Common side effects include kidney problems, hearing problems, poor balance, and pain at the site of injection. Other side effects include paralysis resulting in the inability to breathe. It is not recommended with streptomycin or other medications that may damage the auditory vestibular nerve. It is not recommended during pregnancy as it may cause kidney or hearing problems in the baby. Capreomycin is commonly grouped with the aminoglycoside family of medications. How it works is unclear.

Capreomycin was discovered from Streptomyces capreolus in 1960. It was removed from the World Health Organization's List of Essential Medicines in 2019.
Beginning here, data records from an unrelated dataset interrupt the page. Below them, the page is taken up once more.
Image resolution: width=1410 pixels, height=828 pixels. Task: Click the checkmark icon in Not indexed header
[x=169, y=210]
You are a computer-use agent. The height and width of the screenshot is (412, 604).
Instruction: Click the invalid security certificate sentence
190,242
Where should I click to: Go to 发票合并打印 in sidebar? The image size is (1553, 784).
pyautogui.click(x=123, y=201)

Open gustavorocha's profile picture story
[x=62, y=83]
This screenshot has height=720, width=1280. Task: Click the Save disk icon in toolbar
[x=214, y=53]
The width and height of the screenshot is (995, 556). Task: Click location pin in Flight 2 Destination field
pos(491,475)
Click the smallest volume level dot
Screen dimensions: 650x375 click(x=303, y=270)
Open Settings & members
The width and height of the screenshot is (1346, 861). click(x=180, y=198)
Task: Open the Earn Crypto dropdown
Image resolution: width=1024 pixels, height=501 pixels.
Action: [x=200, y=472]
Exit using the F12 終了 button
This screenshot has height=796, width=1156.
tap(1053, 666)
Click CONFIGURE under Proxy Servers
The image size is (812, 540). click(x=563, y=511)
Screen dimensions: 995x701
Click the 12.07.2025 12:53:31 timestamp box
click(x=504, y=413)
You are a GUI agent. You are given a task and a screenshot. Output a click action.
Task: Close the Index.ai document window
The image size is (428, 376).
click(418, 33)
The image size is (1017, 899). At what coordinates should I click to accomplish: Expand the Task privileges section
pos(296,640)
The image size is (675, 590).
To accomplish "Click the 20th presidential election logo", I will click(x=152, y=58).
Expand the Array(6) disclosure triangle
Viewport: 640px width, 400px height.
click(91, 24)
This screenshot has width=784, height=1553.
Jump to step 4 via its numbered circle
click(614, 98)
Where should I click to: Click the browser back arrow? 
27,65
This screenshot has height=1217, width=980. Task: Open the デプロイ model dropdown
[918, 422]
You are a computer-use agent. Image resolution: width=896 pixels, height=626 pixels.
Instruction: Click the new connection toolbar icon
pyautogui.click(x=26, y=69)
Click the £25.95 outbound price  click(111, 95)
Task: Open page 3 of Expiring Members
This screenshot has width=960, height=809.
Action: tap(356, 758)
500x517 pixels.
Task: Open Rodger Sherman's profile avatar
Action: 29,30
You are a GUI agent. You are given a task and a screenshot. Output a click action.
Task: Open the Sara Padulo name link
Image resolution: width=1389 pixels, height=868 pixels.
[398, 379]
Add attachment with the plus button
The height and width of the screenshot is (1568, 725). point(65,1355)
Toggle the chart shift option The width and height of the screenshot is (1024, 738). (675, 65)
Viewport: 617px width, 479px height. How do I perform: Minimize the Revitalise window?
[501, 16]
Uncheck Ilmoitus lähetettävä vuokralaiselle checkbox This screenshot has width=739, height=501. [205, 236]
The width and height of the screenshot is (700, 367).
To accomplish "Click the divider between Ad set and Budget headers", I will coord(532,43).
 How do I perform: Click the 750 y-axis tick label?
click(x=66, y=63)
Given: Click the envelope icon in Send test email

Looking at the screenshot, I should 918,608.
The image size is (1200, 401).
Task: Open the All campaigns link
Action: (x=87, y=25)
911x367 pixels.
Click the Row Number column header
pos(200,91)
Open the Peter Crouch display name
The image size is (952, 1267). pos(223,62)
==Spectrum of susceptibility==
Capreomycin is most commonly used to treat Mycobacterium tuberculosis infections. Mycobacterium tuberculosis growth has been found to be inhibited at a concentration of 2.5 μg/mL.

== Side effects ==

High incidence: hematuria, urine output or urinary frequency significantly increased or decreased, loss of appetite or extreme thirst (hypokalemia, renal toxicity).

Less incidence: hearing loss, tinnitus, gait instability, dizziness, dyspnea, lethargy, extreme weakness (neuromuscular blockade, renal toxicity, hypokalemia), nausea or vomiting.

Significant renal toxicity: blood creatinine increase, blood urea nitrogen increase, poor creatinine clearance, proteinuria (need routine blood monitoring of renal functions and urine analysis) during usage of this medication.

Damaging to the 8th cranial nerve . There can be vestibular dysfunction, such as some minor hearing loss after using the medication for 2 to 4 months.

A certain block effect of neuromuscular.

Can cause allergic reactions: rash, drug fever, facial flushing or pale, asthma, palpitations, sense of suppression in the chest, abdominal pain, anaphylactic shock.

== Interactions ==

Combined with an aminoglycoside, it can increase the possibility of ototoxicity, nephrotoxicity and neuromuscular blockage, result in some hearing loss or can continue to deafness. It could be a temporary symptom, but often be permanent. Neuromuscular blockade can lead to skeletal muscle weakness and respiratory depression or paralysis (apnea). Using anti-cholinesterase or calcium salts may release this block.

Combined with amphotericin B, vancomycin, bacitracin, paromomycin, cyclosporine, kanamycin, cisplatin, bumetanide, etoricoxib, furosemide: Would Increase the possibility of ototoxicity and nephrotoxicity.

Combined with antihistamines, buclizine, cyclizine, meclizine, phenothiazines, thioketones, trimethamine, and capreomycin: can ameliorate the symptoms of tinnitus, dizziness or vertigo and other ototoxic symptoms.

Combined with anti-neuromuscular block drugs: can antagonize the effect of the anti-neuromuscular block drugs on the skeletal muscle (so need to adjust the dose of the drugs for anti-muscle weakness.

Combined with ethyl sulfide isoniazid: may increase the side effects.

Combined with methoxyflurane or polymyxin injection: may increase renal toxicity or neuromuscular blockade effect.

Combined with opioid: The effect of central respiratory inhibition may increase, lead to prolonged respiratory inhibition or respiratory paralysis (apnea).

== History ==

Capreomycin, an antiphlogistic antibiotic which was produced in the United States in 1960, and be applied in clinic in 1968. In 1979, capreomycin was used in the area of antituberculosis by inhibiting the growth of Mycobacterium tuberculosis.